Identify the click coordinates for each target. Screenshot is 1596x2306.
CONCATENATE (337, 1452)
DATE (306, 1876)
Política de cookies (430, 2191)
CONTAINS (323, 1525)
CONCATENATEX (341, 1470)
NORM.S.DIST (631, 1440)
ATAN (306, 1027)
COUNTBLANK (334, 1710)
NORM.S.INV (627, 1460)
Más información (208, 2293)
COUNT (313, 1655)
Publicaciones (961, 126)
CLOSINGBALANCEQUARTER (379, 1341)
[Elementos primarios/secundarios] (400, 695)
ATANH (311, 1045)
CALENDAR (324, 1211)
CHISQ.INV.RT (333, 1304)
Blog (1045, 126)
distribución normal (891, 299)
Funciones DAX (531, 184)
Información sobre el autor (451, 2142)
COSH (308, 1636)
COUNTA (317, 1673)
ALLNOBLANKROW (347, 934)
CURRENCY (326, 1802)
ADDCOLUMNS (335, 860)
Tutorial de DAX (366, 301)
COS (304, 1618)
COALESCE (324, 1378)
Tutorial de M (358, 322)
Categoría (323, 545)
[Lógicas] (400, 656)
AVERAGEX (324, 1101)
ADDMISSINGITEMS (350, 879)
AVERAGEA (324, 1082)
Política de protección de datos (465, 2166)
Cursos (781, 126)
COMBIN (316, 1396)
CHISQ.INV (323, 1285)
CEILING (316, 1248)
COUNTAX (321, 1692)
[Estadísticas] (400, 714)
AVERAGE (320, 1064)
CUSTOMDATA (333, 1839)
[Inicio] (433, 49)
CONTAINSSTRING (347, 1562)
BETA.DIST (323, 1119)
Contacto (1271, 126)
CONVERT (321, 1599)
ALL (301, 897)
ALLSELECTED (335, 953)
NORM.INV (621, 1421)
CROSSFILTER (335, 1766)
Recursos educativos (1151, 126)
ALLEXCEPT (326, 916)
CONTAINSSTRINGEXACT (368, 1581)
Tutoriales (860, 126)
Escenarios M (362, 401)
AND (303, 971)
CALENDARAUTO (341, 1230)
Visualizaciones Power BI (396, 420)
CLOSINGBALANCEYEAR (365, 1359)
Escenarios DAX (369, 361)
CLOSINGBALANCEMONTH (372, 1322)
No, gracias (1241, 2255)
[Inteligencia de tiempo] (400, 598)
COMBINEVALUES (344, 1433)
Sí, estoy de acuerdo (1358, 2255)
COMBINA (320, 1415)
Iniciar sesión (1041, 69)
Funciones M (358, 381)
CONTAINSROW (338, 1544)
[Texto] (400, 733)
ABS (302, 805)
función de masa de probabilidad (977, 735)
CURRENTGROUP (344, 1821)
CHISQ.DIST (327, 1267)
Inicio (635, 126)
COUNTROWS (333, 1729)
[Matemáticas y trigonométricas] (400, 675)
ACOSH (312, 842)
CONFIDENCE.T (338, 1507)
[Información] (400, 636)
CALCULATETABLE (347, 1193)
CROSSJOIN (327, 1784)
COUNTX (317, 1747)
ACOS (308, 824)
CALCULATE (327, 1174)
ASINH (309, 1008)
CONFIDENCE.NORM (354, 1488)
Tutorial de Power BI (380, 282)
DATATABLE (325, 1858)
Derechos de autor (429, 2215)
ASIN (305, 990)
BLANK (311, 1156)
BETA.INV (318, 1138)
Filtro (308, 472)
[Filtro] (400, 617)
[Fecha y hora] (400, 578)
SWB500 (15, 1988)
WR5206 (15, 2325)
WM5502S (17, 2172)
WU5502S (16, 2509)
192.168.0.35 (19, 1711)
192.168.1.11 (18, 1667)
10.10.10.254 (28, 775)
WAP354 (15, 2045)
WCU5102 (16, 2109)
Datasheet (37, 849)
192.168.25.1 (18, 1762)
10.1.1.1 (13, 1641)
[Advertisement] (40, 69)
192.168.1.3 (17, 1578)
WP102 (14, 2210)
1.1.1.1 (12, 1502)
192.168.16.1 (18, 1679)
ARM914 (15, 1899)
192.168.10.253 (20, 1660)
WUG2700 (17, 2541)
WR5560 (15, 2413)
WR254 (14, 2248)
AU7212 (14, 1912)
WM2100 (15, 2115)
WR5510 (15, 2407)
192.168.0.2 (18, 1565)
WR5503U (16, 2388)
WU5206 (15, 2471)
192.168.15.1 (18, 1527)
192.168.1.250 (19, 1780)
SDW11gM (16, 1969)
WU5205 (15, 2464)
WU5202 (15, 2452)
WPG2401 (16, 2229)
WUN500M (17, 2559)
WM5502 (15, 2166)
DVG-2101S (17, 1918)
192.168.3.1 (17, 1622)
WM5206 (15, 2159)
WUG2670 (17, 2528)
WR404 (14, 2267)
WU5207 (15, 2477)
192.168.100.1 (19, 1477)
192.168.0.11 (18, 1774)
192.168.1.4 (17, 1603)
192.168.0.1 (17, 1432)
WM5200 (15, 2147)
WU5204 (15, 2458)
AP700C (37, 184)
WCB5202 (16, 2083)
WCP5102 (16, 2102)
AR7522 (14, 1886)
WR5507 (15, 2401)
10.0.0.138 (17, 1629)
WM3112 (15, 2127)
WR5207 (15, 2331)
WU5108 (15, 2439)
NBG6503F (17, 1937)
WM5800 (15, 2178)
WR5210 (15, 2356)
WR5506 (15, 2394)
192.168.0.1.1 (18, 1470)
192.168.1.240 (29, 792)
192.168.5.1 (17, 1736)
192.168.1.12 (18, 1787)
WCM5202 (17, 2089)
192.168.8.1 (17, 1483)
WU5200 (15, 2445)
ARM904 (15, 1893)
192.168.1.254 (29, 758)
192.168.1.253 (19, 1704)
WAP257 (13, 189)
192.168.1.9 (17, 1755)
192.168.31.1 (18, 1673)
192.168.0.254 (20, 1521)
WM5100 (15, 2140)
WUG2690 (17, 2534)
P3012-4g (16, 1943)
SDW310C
::::::::::
__What you have to do__.
If the word "Power" appears in a line above, copy that line.

__Answer to this task__.
Visualizaciones Power BI (396, 420)
Tutorial de Power BI (380, 282)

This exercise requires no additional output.